━━━ Records to use ━━━
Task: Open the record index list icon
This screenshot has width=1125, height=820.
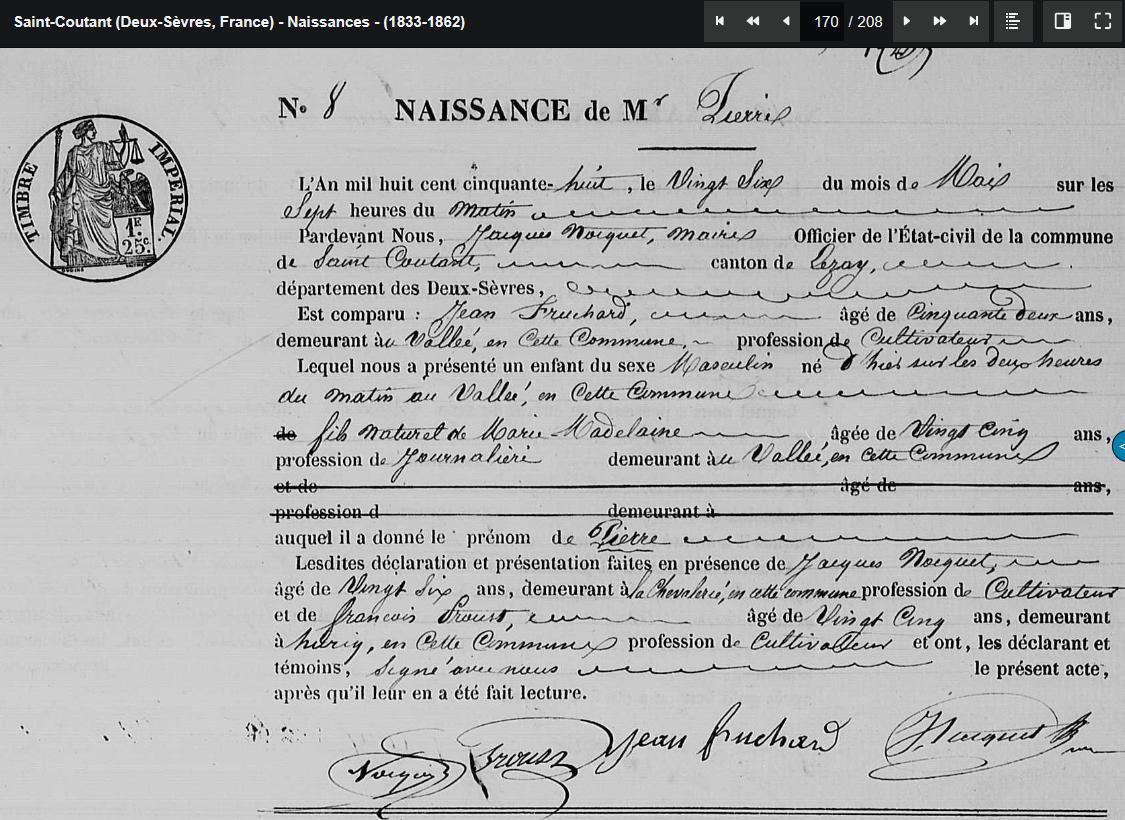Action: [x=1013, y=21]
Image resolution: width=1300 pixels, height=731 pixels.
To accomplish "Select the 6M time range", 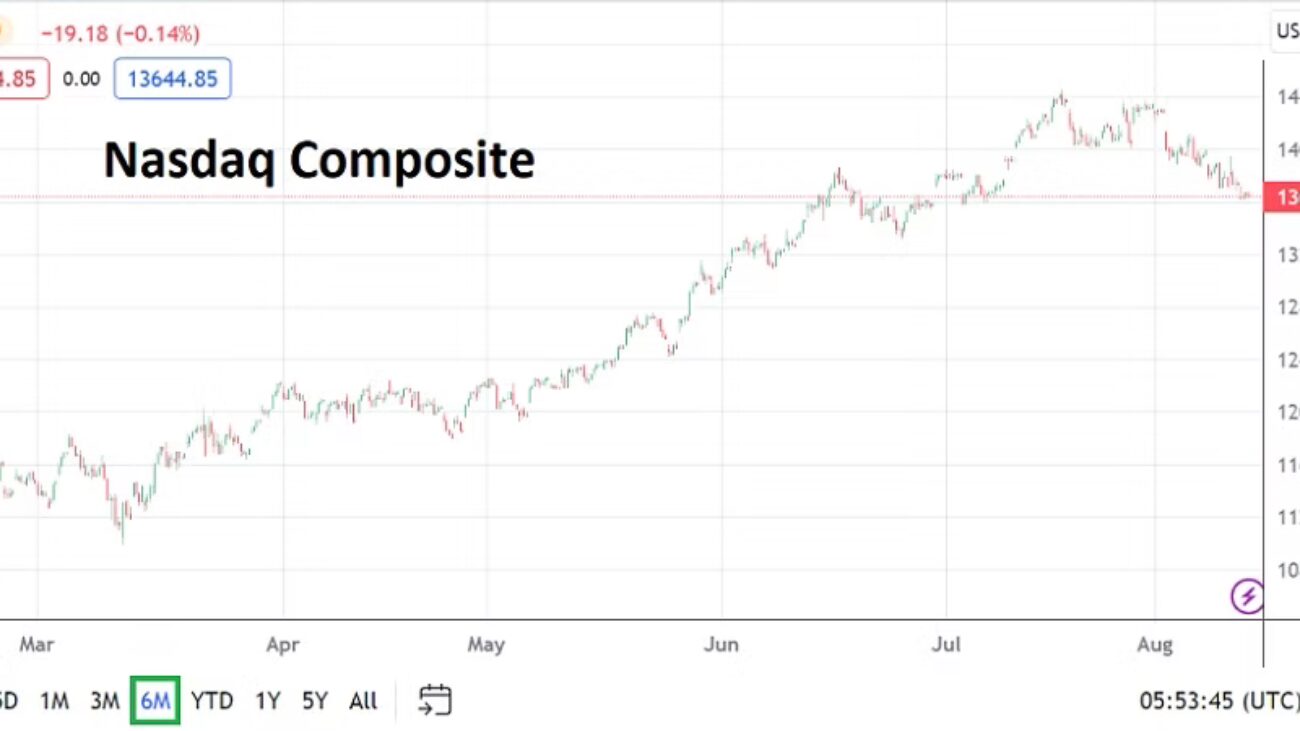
━━━
- Assigned task:
Transcribe every entry exactly. Leave out the pictures.

- Answer area:
Task: Open the record index list icon
This screenshot has width=1125, height=820.
Action: [x=1013, y=21]
Image resolution: width=1300 pixels, height=731 pixels.
To accomplish "Select the 6M time range", 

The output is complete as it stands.